Return every line of the records that contains the word "should".

- - -

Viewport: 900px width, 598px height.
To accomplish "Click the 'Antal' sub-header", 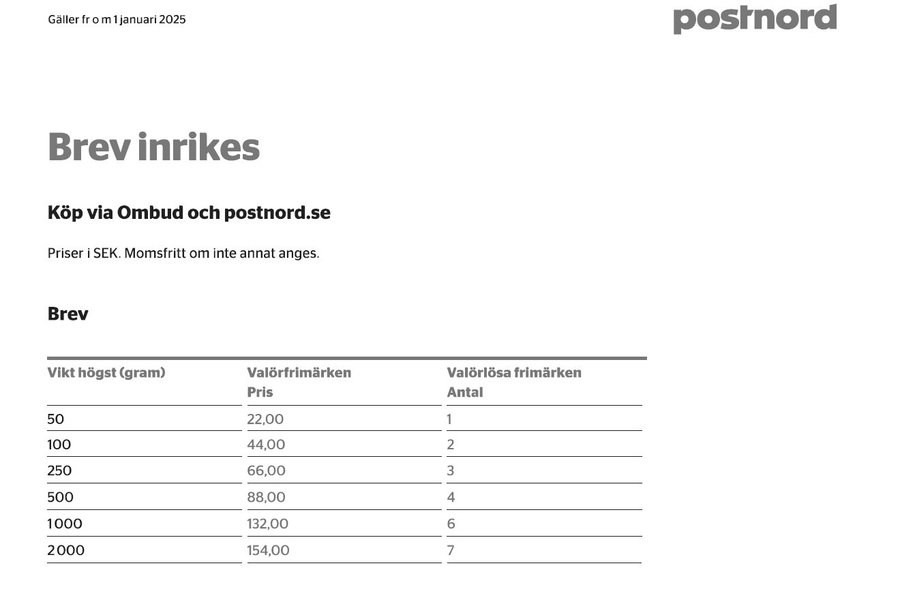I will [x=465, y=392].
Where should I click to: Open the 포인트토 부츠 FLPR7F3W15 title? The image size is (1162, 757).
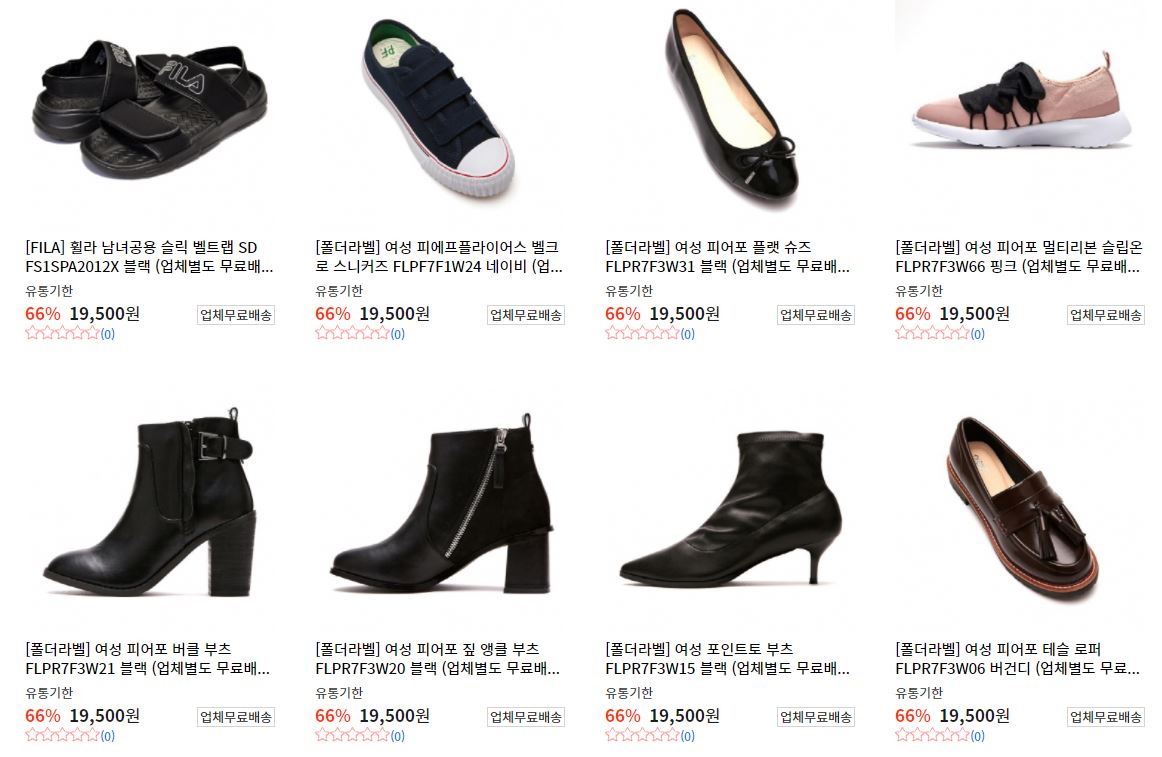728,658
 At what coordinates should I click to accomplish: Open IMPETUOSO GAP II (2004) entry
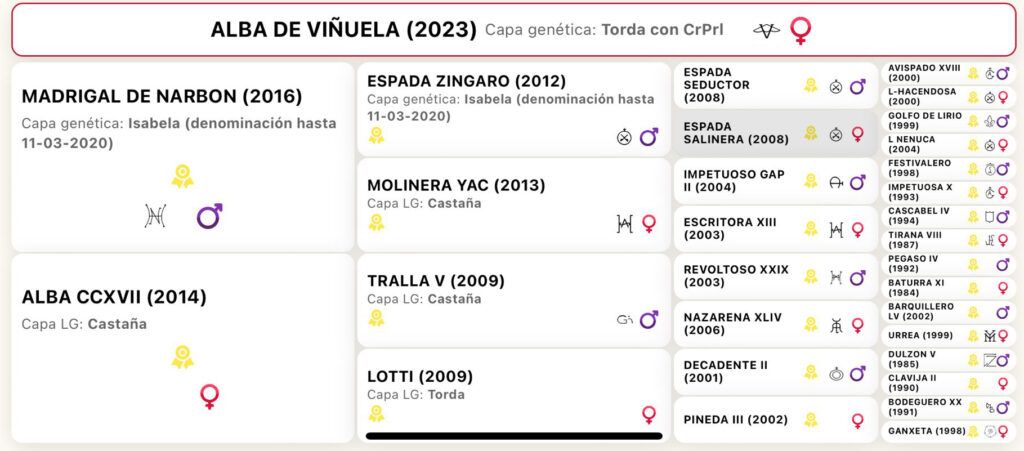[x=776, y=181]
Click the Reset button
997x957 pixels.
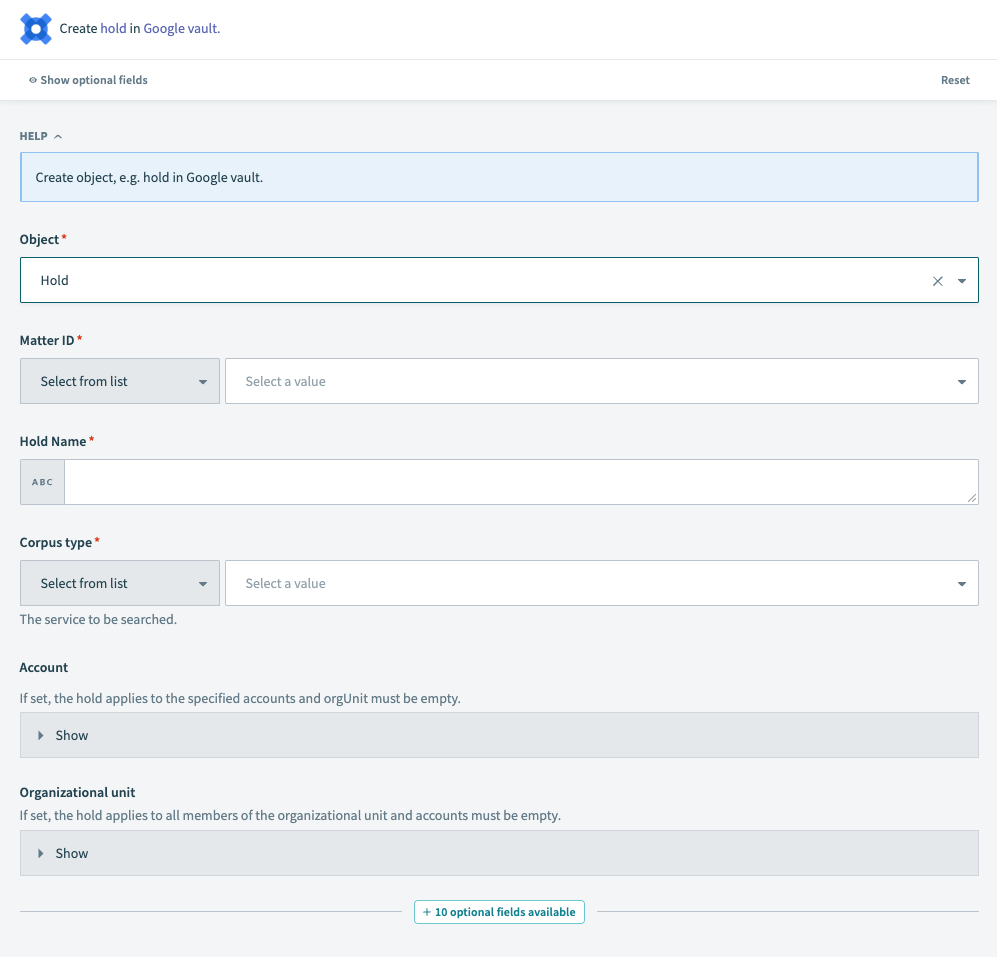(955, 80)
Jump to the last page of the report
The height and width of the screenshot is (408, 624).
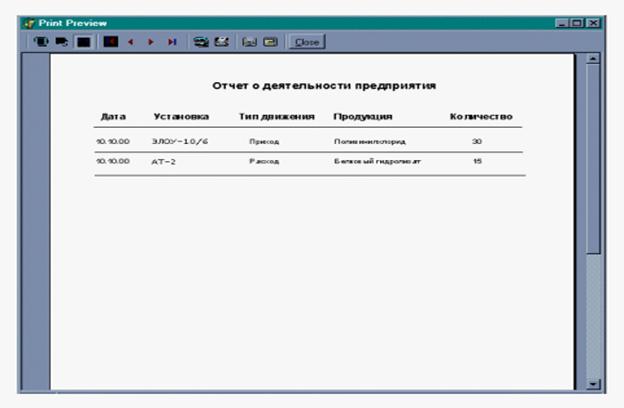[171, 43]
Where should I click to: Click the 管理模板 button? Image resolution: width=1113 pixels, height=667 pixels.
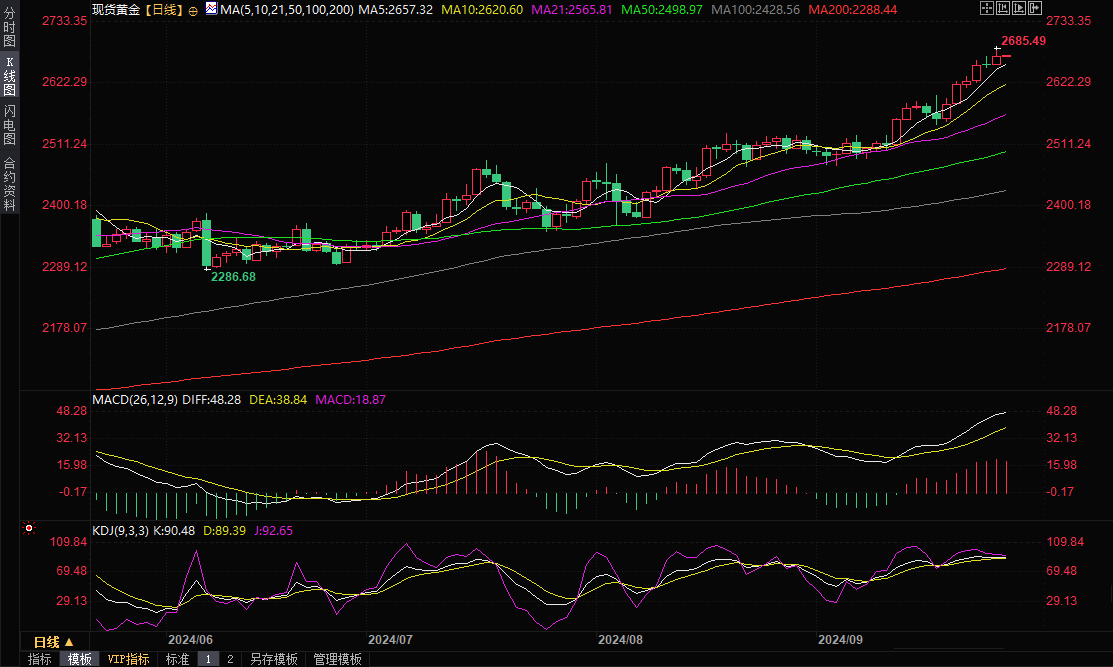pyautogui.click(x=338, y=659)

- - -

Exercise output:
Where should I click to: Open the 포인트토 부츠 FLPR7F3W15 title? The image size is (1162, 757).
 At what coordinates should I click to accomplish: Open IMPETUOSO GAP II (2004) entry
Where should I click to: Click the 管理模板 button? Image resolution: width=1113 pixels, height=667 pixels.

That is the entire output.